In information fusion, one is often confronted with the following problem: given a preexisting set of measurements about an unknown quantity, what new measurements should one collect in order to accomplish a given fusion task with optimal accuracy and efficiency. We illustrate just how difficult this problem can become by considering one of its more simple forms: when the unknown quantity is a vector in a Hilbert space, the task itself is vector reconstruction, and the measurements are linear functionals, that is, inner products of the unknown vector with given measurement vectors. Such reconstruction problems are the subject of frame theory. Here, we can measure the quality of a given frame by the average reconstruction error induced by noisy measurements; the mean square error is known to be the trace of the inverse of the frame operator. We discuss preliminary results which help indicate how to add new vectors to a given frame in order to reduce this mean square error as much as possible.

Paper Details

Date Published: 13 September 2011
PDF: 8 pages
Proc.
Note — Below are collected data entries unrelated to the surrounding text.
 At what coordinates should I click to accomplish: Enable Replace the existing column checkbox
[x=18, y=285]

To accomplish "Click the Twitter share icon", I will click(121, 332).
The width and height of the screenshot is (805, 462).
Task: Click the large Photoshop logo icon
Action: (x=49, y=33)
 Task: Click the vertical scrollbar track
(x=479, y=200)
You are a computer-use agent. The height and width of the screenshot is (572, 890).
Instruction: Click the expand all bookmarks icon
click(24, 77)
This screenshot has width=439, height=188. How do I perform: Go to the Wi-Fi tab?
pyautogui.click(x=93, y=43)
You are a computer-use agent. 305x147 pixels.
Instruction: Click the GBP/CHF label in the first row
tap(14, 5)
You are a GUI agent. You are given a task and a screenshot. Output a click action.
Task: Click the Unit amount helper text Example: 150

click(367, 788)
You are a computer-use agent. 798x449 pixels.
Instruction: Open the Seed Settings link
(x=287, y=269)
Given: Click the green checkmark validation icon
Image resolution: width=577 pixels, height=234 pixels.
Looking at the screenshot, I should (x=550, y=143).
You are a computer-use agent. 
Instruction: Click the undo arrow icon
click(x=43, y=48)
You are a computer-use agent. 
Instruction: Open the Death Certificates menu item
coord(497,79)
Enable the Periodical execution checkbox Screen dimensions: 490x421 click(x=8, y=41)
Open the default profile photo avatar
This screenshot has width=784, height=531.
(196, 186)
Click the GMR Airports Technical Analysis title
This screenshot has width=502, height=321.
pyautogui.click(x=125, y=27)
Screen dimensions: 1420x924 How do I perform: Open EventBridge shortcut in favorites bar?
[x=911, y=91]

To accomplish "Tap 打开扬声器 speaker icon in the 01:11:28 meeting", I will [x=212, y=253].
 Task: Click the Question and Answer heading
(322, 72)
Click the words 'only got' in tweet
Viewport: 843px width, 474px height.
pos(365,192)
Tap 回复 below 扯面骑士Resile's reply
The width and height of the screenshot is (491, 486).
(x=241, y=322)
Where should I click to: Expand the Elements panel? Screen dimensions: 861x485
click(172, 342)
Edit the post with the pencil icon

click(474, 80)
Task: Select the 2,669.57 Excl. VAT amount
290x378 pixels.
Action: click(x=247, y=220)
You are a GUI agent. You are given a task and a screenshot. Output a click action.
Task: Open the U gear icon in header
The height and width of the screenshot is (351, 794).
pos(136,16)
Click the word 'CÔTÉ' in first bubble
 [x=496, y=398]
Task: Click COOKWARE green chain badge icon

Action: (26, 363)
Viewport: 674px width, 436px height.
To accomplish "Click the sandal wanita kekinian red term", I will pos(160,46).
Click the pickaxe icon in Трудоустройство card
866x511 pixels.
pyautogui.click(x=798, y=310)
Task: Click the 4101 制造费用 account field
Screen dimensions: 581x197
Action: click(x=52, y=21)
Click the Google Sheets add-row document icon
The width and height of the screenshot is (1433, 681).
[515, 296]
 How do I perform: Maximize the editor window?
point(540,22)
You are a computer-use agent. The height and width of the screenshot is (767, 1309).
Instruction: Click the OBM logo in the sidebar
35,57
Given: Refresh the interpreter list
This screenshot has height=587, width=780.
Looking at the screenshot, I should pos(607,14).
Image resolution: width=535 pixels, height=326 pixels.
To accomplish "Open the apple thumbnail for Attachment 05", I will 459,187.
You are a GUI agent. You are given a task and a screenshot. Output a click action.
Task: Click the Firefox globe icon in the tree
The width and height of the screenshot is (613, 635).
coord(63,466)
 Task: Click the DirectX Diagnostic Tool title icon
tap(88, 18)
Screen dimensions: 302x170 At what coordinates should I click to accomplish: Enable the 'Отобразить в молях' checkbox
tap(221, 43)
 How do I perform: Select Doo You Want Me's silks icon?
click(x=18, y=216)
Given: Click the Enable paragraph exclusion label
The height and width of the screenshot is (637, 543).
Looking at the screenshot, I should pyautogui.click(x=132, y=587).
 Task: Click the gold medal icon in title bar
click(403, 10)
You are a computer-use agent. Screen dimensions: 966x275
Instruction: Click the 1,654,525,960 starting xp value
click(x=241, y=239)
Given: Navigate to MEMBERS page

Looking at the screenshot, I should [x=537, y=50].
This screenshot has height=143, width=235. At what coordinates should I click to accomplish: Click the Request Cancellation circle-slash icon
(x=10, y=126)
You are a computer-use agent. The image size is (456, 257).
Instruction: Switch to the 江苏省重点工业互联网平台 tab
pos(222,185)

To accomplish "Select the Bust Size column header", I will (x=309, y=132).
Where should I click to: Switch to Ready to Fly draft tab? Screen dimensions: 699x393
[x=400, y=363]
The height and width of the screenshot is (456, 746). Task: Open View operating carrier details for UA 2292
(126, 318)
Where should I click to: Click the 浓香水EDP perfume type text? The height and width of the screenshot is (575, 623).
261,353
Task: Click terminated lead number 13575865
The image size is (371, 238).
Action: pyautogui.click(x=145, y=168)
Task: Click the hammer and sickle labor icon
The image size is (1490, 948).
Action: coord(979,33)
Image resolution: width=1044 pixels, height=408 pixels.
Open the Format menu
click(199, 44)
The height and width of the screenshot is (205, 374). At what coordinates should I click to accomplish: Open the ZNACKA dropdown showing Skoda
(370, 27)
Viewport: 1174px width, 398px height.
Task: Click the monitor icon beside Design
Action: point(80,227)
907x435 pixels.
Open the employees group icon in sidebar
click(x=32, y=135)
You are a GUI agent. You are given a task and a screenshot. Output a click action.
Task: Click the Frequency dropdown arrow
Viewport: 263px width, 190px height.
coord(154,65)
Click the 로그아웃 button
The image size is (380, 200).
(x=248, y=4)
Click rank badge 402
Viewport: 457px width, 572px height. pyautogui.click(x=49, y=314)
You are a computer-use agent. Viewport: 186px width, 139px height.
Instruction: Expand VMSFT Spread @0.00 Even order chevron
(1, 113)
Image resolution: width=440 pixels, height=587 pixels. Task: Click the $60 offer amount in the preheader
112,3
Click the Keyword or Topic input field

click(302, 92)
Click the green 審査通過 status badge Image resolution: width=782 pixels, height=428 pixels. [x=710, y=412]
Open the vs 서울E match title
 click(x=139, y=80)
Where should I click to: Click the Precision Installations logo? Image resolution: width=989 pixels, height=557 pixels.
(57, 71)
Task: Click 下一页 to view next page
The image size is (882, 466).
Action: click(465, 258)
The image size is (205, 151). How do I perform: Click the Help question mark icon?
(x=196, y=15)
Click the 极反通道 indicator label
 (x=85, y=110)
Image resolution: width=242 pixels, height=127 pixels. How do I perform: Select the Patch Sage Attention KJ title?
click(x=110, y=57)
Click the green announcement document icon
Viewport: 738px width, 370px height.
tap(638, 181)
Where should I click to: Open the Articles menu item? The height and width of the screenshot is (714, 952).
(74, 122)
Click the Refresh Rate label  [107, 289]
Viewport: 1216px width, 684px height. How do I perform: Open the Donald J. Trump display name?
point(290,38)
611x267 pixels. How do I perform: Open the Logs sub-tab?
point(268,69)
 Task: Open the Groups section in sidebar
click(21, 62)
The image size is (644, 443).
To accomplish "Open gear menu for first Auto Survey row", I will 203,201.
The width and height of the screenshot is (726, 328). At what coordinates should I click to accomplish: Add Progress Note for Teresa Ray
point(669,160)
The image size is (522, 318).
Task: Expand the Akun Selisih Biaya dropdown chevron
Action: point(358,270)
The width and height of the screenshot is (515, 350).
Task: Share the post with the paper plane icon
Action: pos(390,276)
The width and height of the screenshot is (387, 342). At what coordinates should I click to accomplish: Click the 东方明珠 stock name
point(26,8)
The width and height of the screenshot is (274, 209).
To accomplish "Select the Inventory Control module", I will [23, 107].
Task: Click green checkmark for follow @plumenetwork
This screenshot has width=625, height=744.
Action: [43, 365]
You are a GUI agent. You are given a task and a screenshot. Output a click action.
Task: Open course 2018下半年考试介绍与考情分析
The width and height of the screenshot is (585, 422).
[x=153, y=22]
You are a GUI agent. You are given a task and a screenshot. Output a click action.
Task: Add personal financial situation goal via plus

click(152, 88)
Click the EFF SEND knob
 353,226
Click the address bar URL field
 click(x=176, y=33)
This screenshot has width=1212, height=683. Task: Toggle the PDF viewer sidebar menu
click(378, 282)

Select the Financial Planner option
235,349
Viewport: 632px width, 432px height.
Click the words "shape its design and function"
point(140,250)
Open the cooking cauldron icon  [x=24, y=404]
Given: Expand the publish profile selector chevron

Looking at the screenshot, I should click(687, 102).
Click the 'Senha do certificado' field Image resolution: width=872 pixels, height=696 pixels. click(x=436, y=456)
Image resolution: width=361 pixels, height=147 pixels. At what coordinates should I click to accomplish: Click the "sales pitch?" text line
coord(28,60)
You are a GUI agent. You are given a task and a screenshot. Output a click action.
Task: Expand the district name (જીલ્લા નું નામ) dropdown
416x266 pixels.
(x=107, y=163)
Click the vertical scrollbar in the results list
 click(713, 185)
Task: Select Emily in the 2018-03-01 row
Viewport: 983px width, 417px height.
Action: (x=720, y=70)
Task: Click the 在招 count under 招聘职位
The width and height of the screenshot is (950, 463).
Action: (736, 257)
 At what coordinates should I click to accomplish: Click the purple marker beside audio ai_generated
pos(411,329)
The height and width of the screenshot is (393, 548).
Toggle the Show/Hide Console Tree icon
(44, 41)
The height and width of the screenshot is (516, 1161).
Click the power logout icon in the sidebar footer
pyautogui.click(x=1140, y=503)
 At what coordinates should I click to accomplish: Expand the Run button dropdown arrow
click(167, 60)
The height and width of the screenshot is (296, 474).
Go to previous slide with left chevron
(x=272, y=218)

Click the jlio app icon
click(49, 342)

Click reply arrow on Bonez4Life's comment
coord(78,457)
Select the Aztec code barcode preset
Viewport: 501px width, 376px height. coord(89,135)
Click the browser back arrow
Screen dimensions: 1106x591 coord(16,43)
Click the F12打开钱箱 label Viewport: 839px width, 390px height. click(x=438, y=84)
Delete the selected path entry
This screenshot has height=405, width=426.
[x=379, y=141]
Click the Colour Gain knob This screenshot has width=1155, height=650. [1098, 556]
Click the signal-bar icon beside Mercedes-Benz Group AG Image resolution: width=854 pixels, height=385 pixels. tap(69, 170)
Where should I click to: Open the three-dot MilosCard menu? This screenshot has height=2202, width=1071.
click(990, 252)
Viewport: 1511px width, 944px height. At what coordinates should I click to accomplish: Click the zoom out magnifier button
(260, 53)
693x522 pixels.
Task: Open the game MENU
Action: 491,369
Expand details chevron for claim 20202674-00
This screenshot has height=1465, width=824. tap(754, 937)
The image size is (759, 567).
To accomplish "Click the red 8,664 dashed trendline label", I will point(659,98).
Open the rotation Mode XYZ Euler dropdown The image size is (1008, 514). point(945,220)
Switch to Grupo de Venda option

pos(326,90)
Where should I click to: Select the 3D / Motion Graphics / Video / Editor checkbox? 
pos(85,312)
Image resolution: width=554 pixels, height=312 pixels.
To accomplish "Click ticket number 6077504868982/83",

SPIE 8138, Wavelets and Sparsity XIV, 81380Q (13 September 2011); doi: 10.1117/12.891813
Show Author Affiliations
Matthew Fickus, Air Force Institute of Technology (United States)
Dustin G. Mixon, Princeton Univ. (United States)
Miriam J. Poteet, Air Force Institute of Technology (United States)

Published in SPIE Proceedings Vol. 8138:
Wavelets and Sparsity XIV
Manos Papadakis; Dimitri Van De Ville; Vivek K. Goyal, Editor(s)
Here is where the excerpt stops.